The results of Britain's inquiry into the 2003 Iraq War came a step closer to publication today after a deal was reached between the then heads of statae, former UK Prime Minister Tony Blair and US President George W Bush, on how to use secret notes and phone call records.

The investigation, called the Chilcot Inquiry after its head Sir John Chilicot, was set up by former Prime Minister Gordon Brown to learn lessons from the US-led invasion of Iraq and its aftermath. It started its work in 2009.

The publication of 25 ''notes'' and more than 130 records of conversations has been a major stumbling block for the inquiry into the 2003 invasion, and a letter addressed to cabinet secretary Sir Jeremy Heywood has now acknowledged the ''difficult issues of long-standing principle'' this raised.

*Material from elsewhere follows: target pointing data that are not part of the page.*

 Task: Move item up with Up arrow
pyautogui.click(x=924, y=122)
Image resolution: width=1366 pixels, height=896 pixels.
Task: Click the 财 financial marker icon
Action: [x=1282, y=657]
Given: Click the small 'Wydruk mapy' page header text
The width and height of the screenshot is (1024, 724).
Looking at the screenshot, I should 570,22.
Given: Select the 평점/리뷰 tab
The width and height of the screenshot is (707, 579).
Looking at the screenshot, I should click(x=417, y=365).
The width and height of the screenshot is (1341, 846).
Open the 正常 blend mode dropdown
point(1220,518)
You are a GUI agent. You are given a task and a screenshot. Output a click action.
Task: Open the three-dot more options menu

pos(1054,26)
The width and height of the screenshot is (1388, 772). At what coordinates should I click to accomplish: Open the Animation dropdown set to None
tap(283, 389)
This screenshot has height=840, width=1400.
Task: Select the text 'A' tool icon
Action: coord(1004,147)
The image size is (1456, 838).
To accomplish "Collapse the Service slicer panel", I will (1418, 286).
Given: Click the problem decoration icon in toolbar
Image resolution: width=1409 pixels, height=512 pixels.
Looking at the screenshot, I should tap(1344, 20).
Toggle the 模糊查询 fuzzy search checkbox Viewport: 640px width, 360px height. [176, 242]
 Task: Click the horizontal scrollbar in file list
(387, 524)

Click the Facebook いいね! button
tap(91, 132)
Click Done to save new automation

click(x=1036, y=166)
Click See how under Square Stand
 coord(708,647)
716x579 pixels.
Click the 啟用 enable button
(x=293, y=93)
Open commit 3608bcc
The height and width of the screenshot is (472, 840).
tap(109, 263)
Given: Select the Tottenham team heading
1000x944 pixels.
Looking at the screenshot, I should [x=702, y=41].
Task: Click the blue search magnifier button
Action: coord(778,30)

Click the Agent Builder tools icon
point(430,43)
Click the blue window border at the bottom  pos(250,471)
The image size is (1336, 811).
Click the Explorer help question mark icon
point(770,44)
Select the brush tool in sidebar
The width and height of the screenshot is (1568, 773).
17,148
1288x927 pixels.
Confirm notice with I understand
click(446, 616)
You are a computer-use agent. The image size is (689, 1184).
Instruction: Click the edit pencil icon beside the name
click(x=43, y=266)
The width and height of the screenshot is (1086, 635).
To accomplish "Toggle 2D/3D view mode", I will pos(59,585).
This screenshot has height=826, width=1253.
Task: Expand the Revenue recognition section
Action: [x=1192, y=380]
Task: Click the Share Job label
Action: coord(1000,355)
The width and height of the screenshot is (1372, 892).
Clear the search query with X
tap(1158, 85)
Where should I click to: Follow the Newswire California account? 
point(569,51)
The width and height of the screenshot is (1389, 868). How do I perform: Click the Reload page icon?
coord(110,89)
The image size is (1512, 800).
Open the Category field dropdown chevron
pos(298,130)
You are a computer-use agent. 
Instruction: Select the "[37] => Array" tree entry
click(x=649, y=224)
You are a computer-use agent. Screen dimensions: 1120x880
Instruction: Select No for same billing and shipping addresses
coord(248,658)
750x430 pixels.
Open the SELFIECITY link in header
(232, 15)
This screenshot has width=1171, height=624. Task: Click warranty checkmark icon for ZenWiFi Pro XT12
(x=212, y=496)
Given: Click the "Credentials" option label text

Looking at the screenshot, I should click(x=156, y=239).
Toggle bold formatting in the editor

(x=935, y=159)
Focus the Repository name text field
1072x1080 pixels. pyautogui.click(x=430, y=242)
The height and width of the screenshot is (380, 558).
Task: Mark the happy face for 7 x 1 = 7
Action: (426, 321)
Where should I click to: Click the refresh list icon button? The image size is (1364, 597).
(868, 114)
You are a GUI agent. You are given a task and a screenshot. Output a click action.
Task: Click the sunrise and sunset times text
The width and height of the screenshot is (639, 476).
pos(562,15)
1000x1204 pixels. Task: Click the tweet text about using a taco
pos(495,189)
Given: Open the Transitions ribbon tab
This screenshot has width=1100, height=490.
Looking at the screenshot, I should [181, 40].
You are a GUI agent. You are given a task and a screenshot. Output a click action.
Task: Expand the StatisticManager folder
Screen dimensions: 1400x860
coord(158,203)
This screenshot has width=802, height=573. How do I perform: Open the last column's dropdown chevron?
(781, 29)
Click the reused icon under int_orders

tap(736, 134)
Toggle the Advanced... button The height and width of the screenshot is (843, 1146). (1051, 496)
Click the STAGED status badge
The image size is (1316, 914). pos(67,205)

The inquiry had hoped to deliver its verdict by the end of 2011 or in early 2012. However, five years after it was launched it has yet to report because of problems related to the release of confidential documents.

Today, the inquiry panel announced that a deal had been reached between it and the British government on the disclosure of communications between Blair and Bush.

The inquiry's interest in their communications focuses on how open-ended Blair's support for Bush and the war was.

Blair, who has repeatedly denied blocking the release of the communications, has said he stands by his actions.

"Agreement has been reached on the principles that will underpin disclosure of material from Cabinet-level discussions and communications between the UK Prime Minister and the President of the United States," the inquiry said in a statement.

"Detailed consideration of material requested by the Inquiry from communications between the Prime Minister and the President of the United States has now begun. It is not yet clear how long that will take."

The material the inquiry has requested covers "gists and quotes" from 25 notes from Blair to Bush and more than 130 records of conversations. The inquiry is not seeking to use material that reflects Bush's views.

It is a widespread opinion around the world that Blair deliberately misled the British public over the reasons he gave for war, which are now well known to have been specious.